*Exercise brief*
Copy out each line of the listing below where the string "will" appears.

*Information*
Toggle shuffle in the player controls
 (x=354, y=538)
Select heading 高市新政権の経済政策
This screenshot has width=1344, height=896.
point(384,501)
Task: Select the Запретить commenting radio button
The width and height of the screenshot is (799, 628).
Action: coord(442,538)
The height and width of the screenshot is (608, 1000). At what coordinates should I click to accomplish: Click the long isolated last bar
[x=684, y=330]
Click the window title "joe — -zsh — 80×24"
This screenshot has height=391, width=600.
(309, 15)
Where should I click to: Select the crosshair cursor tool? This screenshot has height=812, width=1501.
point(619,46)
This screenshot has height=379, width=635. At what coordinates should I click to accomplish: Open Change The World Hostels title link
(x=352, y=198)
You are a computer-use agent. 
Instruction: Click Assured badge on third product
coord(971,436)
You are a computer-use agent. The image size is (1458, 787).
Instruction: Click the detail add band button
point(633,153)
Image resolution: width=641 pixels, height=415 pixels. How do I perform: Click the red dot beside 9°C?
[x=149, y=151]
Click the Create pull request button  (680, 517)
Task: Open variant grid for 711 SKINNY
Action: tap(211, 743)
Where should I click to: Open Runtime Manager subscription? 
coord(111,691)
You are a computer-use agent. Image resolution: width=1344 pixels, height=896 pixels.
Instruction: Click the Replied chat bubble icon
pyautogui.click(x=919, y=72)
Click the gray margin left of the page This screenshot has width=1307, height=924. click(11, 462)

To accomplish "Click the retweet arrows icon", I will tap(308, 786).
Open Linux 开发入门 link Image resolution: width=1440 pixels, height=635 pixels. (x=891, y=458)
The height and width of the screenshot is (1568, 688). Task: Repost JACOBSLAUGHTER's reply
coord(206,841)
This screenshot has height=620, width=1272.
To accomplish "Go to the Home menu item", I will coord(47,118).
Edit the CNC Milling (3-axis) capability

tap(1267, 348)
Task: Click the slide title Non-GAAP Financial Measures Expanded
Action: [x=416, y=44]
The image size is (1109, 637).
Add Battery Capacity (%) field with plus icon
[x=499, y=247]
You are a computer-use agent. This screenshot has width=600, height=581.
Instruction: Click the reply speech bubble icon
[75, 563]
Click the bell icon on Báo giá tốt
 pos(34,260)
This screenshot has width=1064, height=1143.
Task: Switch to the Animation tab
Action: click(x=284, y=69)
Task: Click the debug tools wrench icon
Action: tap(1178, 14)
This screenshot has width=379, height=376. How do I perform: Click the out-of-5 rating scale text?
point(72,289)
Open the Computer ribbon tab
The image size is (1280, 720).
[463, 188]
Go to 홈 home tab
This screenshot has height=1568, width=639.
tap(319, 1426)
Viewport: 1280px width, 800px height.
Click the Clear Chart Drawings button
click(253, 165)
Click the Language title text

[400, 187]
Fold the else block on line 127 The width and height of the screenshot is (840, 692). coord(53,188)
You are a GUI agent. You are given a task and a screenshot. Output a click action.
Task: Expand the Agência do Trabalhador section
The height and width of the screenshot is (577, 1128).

*The completed task*
To accomplish "Click the retweet arrows icon", I will tap(308, 786).
To accomplish "Go to the Home menu item", I will coord(47,118).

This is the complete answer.